*** Opening GIVEN RECORDS ***
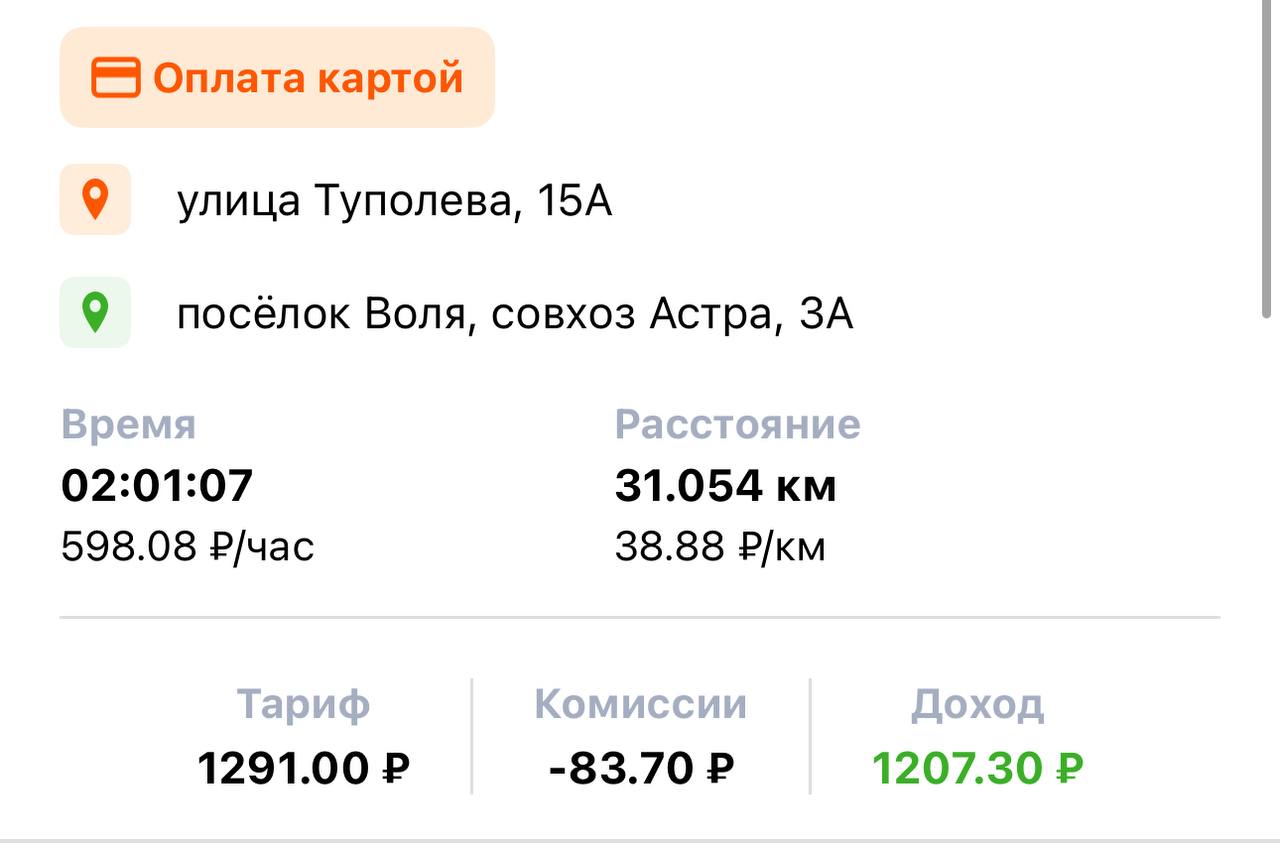Tap the distance value 31.054 км
Viewport: 1280px width, 843px height.
725,486
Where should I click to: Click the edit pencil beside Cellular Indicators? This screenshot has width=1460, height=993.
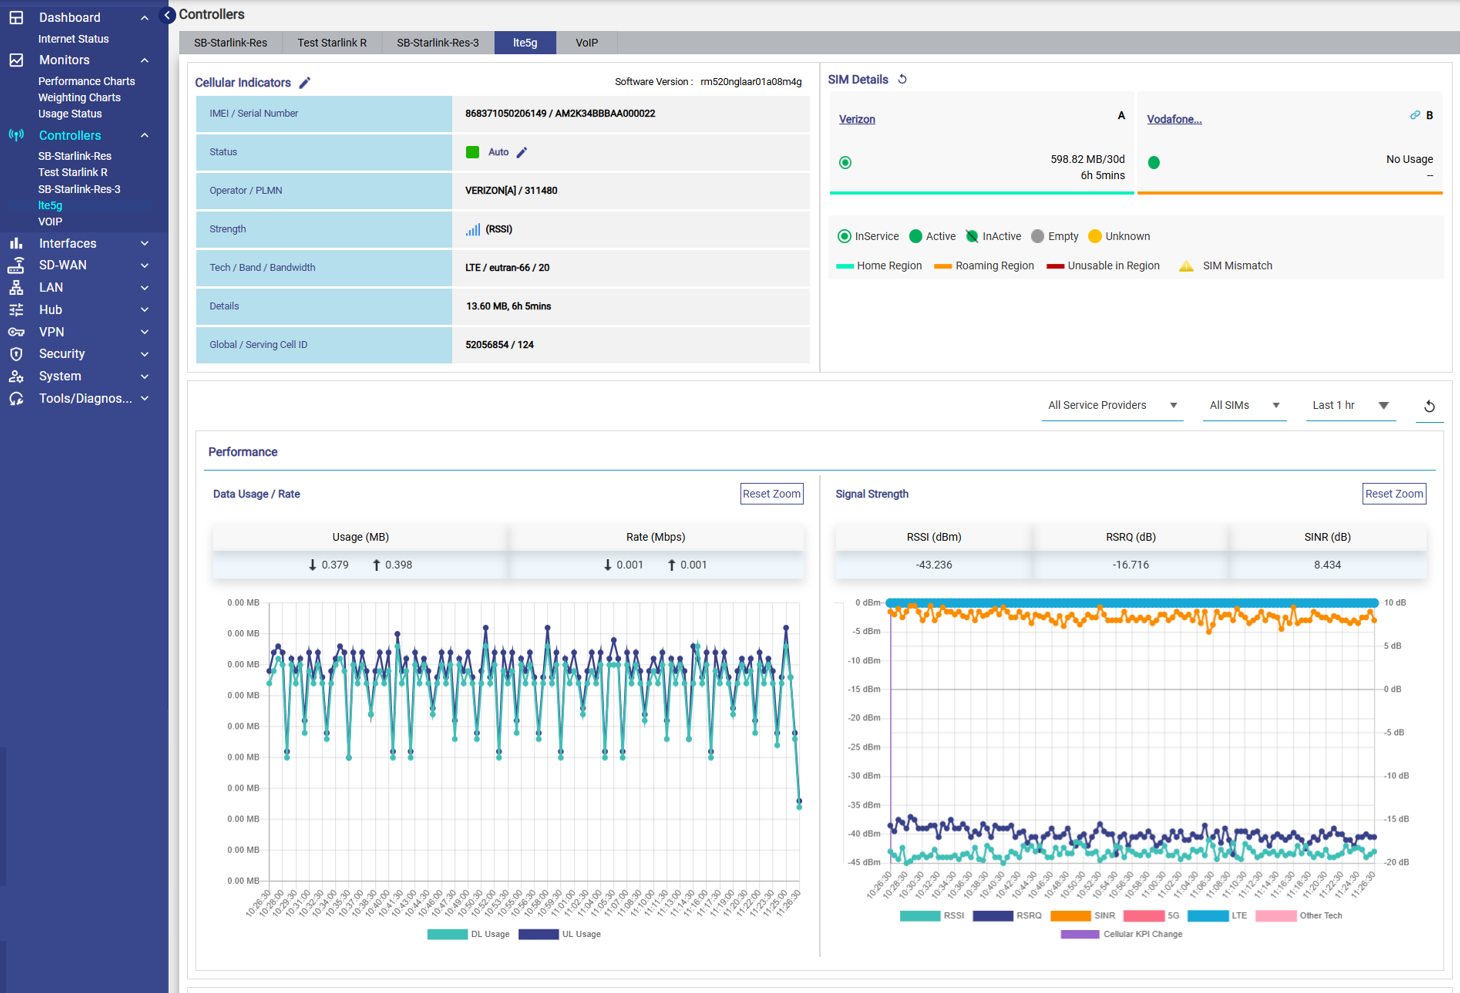pos(305,83)
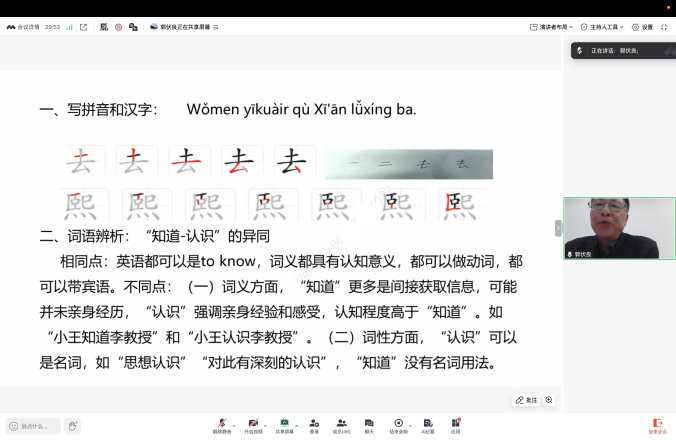Click the 录制 record icon
Screen dimensions: 676x440
(x=398, y=423)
*** Closing GIVEN RECORDS ***
YOUR OBJECTIVE: Quote, without alteration, the lines running from the line containing "Where should I" to the last line of the entries, and include no pictures.

YOUR SOLUTION:
Where should I click to: Click the edit pencil beside Cellular Indicators? This screenshot has width=1460, height=993.
pos(305,83)
Click the 录制 record icon
Screen dimensions: 676x440
(x=398, y=423)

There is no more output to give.